Während Oliver noch keuchend um Atem rang, warf der Dalai Lama Tenzin einen verschmitzten Blick zu. »Und du könntest dir einen Titel ausdenken. Etwas …«, er suchte nach dem Wort.
»Griffiges?«, schlug Tenzin vor.
»Genau. Wie die Bücher am Flughafen.«
Da der Dalai Lama ständig auf Reisen war, kannte er die Buchläden an den Flughäfen selbstverständlich sehr gut. Seine Heiligkeit sah zu mir herüber und schien – nicht zum ersten Mal – meine Gedanken zu lesen. »Die sechs Regeln des Soundso!« Er umfasste die Lehne seines Stuhles und kicherte.
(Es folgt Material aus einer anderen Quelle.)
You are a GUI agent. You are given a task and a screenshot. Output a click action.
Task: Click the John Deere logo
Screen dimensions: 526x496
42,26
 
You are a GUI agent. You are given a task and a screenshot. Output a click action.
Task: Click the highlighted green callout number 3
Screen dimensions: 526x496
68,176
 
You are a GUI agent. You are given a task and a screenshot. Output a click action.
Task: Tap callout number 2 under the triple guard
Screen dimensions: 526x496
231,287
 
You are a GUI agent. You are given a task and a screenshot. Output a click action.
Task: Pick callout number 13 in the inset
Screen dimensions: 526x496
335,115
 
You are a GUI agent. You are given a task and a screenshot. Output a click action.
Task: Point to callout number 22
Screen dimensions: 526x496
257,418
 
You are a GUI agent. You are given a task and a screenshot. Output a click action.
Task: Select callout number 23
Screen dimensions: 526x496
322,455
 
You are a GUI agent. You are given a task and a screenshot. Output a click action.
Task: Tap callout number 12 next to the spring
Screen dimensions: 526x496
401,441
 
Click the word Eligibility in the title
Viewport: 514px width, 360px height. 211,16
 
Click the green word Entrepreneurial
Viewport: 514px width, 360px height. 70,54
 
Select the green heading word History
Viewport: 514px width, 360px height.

Sobald sich Oliver von seinem Hustenanfall erholt hatte, begriff er, dass sie sich über ihn lustig machten. Gewissermaßen. Zumindest teilweise. Also überlegte er sich seine nächsten Worte sehr genau. »Das ideale Buch müsste die wichtigsten Themen des tibetischen Buddhismus erklären. Das, was den Leuten magisch daran vorkommt – wie die Wiedergeburt und so weiter. Aber das reicht nicht.«
Der Dalai Lama hob die Augenbrauen.
»Die Menschen interessieren sich nicht nur für Eure Weisheit, sie wollen auch das Gefühl haben, in Eurer Gegenwart zu sein. Irgendwie müssen wir Eure Präsenz vermitteln.«
Sofort wusste ich, worauf Oliver hinauswollte. Clever. »Ich weiß nicht, ob ich der Richtige dafür bin«, sagte er.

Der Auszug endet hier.